Saturday 15th September marked the four-year anniversary of the collapse of Lehman Brothers. In line with other indices, the Liv-ex 100 inevitably suffered from the aftershock, and fell by 3.7% in September 2008, before falling a further 12% in October (the largest monthly movement in its history). The instant fall-out from the crash was felt by all but Gold, which dropped below its pre-Lehman level just once in October 2008, and has far outperformed all other asset classes since.
Having struggled to recover their original level (and stay above it), the S&P 500 and FTSE 100 are now respectively 9.6% and 1.3% up on four years ago. The FTSE 100 finally met the path of the falling Liv-ex 100 in July 2010, and is only marginally keeping its head above its pre-Lehman level.
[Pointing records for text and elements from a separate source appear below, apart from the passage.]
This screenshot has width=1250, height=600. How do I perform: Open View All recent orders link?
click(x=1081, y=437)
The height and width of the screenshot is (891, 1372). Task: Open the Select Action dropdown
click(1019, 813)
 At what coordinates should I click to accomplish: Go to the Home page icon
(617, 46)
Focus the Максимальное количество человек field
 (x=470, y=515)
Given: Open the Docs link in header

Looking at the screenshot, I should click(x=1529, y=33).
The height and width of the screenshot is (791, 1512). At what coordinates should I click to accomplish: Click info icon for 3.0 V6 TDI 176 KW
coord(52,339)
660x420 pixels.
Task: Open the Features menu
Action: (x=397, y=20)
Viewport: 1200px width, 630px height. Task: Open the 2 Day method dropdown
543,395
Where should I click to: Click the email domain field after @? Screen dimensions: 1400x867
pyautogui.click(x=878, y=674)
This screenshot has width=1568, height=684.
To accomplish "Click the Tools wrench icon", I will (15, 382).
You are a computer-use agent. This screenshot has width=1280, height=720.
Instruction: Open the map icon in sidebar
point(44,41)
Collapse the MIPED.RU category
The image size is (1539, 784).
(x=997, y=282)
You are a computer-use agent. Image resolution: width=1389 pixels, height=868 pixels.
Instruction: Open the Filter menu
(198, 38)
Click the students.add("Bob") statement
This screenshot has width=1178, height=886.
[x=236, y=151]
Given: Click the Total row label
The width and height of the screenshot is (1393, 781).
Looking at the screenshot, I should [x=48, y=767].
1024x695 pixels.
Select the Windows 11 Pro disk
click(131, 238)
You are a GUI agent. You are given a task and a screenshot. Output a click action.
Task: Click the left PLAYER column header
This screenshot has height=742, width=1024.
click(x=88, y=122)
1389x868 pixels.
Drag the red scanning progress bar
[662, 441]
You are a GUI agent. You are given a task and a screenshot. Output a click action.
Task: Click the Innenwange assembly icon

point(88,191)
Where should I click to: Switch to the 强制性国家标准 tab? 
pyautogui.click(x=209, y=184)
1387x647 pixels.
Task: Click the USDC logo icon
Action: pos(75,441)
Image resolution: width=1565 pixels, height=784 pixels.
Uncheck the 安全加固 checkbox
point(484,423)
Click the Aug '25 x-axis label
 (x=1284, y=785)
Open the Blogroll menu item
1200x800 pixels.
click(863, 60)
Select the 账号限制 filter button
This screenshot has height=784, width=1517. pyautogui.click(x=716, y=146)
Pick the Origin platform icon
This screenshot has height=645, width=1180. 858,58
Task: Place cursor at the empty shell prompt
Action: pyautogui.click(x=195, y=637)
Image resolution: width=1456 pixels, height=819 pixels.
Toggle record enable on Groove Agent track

Meanwhile, the Liv-ex 100 and Shanghai Composite have near-mirrored each other’s paths since summer 2010, when Asian demand for Lafite and the other First Growths saw the wine indices shoot skywards. Indeed it is only over the last couple of months that their fortunes have diverged. The Shangahi Composite sunk 2.4 percentage points between July and August to land at 14% below its level from four years ago, while the Liv-ex 100 made a small step up. Only time will tell as to whether this marks a more permanent divide between the paths of wine and Chinese equities. Currently, the Liv-ex 100 is 2.4% below its level from before the Lehman crash.